## Task directions:
Convert every line of the records into a Markdown table with the columns "No." and "Text", numbering the rows in order and omitting blank lines.

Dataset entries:
========

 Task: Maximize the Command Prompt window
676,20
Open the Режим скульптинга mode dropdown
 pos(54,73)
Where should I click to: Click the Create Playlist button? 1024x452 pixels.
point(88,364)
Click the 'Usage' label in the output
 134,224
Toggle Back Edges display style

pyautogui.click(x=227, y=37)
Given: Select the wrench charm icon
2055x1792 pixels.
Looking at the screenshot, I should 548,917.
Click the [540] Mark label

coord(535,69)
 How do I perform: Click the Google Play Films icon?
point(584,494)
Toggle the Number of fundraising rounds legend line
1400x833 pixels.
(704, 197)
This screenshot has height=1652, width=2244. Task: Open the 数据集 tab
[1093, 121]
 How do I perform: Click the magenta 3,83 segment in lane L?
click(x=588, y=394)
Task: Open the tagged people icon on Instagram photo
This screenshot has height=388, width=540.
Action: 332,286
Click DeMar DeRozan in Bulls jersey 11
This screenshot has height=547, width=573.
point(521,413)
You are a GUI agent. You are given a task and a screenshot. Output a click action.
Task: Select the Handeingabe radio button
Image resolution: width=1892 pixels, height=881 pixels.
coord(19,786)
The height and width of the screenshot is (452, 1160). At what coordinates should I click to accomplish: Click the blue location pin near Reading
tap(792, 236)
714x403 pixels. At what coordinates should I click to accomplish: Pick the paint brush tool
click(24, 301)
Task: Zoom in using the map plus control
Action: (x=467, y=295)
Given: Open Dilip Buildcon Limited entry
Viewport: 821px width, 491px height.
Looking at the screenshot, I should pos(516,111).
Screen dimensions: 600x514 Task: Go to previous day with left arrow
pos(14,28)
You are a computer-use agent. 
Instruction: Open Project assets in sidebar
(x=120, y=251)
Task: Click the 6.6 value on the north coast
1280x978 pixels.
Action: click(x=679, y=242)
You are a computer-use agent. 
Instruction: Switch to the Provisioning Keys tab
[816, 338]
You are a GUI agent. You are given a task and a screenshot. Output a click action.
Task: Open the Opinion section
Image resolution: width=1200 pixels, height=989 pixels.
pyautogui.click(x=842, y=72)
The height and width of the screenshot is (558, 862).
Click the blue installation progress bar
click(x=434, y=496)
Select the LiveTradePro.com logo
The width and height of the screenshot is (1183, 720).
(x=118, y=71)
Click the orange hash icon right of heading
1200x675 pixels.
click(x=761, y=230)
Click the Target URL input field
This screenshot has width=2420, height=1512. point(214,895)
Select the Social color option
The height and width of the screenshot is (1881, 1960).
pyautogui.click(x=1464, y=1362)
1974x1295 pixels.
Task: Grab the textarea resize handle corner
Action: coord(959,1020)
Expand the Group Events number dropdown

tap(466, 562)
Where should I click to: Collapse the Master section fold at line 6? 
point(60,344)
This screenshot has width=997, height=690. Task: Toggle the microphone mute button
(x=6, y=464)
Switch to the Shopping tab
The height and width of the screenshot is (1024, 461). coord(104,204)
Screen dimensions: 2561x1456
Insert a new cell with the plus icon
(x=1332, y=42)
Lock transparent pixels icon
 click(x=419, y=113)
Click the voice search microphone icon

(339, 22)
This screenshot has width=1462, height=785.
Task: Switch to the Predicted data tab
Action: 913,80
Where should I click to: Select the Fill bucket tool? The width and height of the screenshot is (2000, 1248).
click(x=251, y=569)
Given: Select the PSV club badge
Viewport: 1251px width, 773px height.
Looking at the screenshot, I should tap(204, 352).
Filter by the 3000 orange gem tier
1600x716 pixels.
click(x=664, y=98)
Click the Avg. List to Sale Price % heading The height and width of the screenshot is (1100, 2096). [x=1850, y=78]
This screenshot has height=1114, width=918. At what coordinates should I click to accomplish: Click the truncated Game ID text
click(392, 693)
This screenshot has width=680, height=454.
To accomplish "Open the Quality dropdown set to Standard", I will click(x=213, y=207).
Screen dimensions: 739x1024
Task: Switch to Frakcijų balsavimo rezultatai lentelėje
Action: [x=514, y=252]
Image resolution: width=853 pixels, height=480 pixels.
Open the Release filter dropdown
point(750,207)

========

## Complete output:
| No. | Text |
|---|---|
| 1 |  Task: Maximize the Command Prompt window |
| 2 | 676,20 |
| 3 | Open the Режим скульптинга mode dropdown |
| 4 |  pos(54,73) |
| 5 | Where should I click to: Click the Create Playlist button? 1024x452 pixels. |
| 6 | point(88,364) |
| 7 | Click the 'Usage' label in the output |
| 8 |  134,224 |
| 9 | Toggle Back Edges display style |
| 10 | pyautogui.click(x=227, y=37) |
| 11 | Given: Select the wrench charm icon |
| 12 | 2055x1792 pixels. |
| 13 | Looking at the screenshot, I should 548,917. |
| 14 | Click the [540] Mark label |
| 15 | coord(535,69) |
| 16 |  How do I perform: Click the Google Play Films icon? |
| 17 | point(584,494) |
| 18 | Toggle the Number of fundraising rounds legend line |
| 19 | 1400x833 pixels. |
| 20 | (704, 197) |
| 21 | This screenshot has height=1652, width=2244. Task: Open the 数据集 tab |
| 22 | [1093, 121] |
| 23 |  How do I perform: Click the magenta 3,83 segment in lane L? |
| 24 | click(x=588, y=394) |
| 25 | Task: Open the tagged people icon on Instagram photo |
| 26 | This screenshot has height=388, width=540. |
| 27 | Action: 332,286 |
| 28 | Click DeMar DeRozan in Bulls jersey 11 |
| 29 | This screenshot has height=547, width=573. |
| 30 | point(521,413) |
| 31 | You are a GUI agent. You are given a task and a screenshot. Output a click action. |
| 32 | Task: Select the Handeingabe radio button |
| 33 | Image resolution: width=1892 pixels, height=881 pixels. |
| 34 | coord(19,786) |
| 35 | The height and width of the screenshot is (452, 1160). At what coordinates should I click to accomplish: Click the blue location pin near Reading |
| 36 | tap(792, 236) |
| 37 | 714x403 pixels. At what coordinates should I click to accomplish: Pick the paint brush tool |
| 38 | click(24, 301) |
| 39 | Task: Zoom in using the map plus control |
| 40 | Action: (x=467, y=295) |
| 41 | Given: Open Dilip Buildcon Limited entry |
| 42 | Viewport: 821px width, 491px height. |
| 43 | Looking at the screenshot, I should pos(516,111). |
| 44 | Screen dimensions: 600x514 Task: Go to previous day with left arrow |
| 45 | pos(14,28) |
| 46 | You are a computer-use agent.  |
| 47 | Instruction: Open Project assets in sidebar |
| 48 | (x=120, y=251) |
| 49 | Task: Click the 6.6 value on the north coast |
| 50 | 1280x978 pixels. |
| 51 | Action: click(x=679, y=242) |
| 52 | You are a computer-use agent.  |
| 53 | Instruction: Switch to the Provisioning Keys tab |
| 54 | [816, 338] |
| 55 | You are a GUI agent. You are given a task and a screenshot. Output a click action. |
| 56 | Task: Open the Opinion section |
| 57 | Image resolution: width=1200 pixels, height=989 pixels. |
| 58 | pyautogui.click(x=842, y=72) |
| 59 | The height and width of the screenshot is (558, 862). |
| 60 | Click the blue installation progress bar |
| 61 | click(x=434, y=496) |
| 62 | Select the LiveTradePro.com logo |
| 63 | The width and height of the screenshot is (1183, 720). |
| 64 | (x=118, y=71) |
| 65 | Click the orange hash icon right of heading |
| 66 | 1200x675 pixels. |
| 67 | click(x=761, y=230) |
| 68 | Click the Target URL input field |
| 69 | This screenshot has width=2420, height=1512. point(214,895) |
| 70 | Select the Social color option |
| 71 | The height and width of the screenshot is (1881, 1960). |
| 72 | pyautogui.click(x=1464, y=1362) |
| 73 | 1974x1295 pixels. |
| 74 | Task: Grab the textarea resize handle corner |
| 75 | Action: coord(959,1020) |
| 76 | Expand the Group Events number dropdown |
| 77 | tap(466, 562) |
| 78 | Where should I click to: Collapse the Master section fold at line 6?  |
| 79 | point(60,344) |
| 80 | This screenshot has width=997, height=690. Task: Toggle the microphone mute button |
| 81 | (x=6, y=464) |
| 82 | Switch to the Shopping tab |
| 83 | The height and width of the screenshot is (1024, 461). coord(104,204) |
| 84 | Screen dimensions: 2561x1456 |
| 85 | Insert a new cell with the plus icon |
| 86 | (x=1332, y=42) |
| 87 | Lock transparent pixels icon |
| 88 |  click(x=419, y=113) |
| 89 | Click the voice search microphone icon |
| 90 | (339, 22) |
| 91 | This screenshot has width=1462, height=785. |
| 92 | Task: Switch to the Predicted data tab |
| 93 | Action: 913,80 |
| 94 | Where should I click to: Select the Fill bucket tool? The width and height of the screenshot is (2000, 1248). |
| 95 | click(x=251, y=569) |
| 96 | Given: Select the PSV club badge |
| 97 | Viewport: 1251px width, 773px height. |
| 98 | Looking at the screenshot, I should tap(204, 352). |
| 99 | Filter by the 3000 orange gem tier |
| 100 | 1600x716 pixels. |
| 101 | click(x=664, y=98) |
| 102 | Click the Avg. List to Sale Price % heading The height and width of the screenshot is (1100, 2096). [x=1850, y=78] |
| 103 | This screenshot has height=1114, width=918. At what coordinates should I click to accomplish: Click the truncated Game ID text |
| 104 | click(392, 693) |
| 105 | This screenshot has width=680, height=454. |
| 106 | To accomplish "Open the Quality dropdown set to Standard", I will click(x=213, y=207). |
| 107 | Screen dimensions: 739x1024 |
| 108 | Task: Switch to Frakcijų balsavimo rezultatai lentelėje |
| 109 | Action: [x=514, y=252] |
| 110 | Image resolution: width=853 pixels, height=480 pixels. |
| 111 | Open the Release filter dropdown |
| 112 | point(750,207) |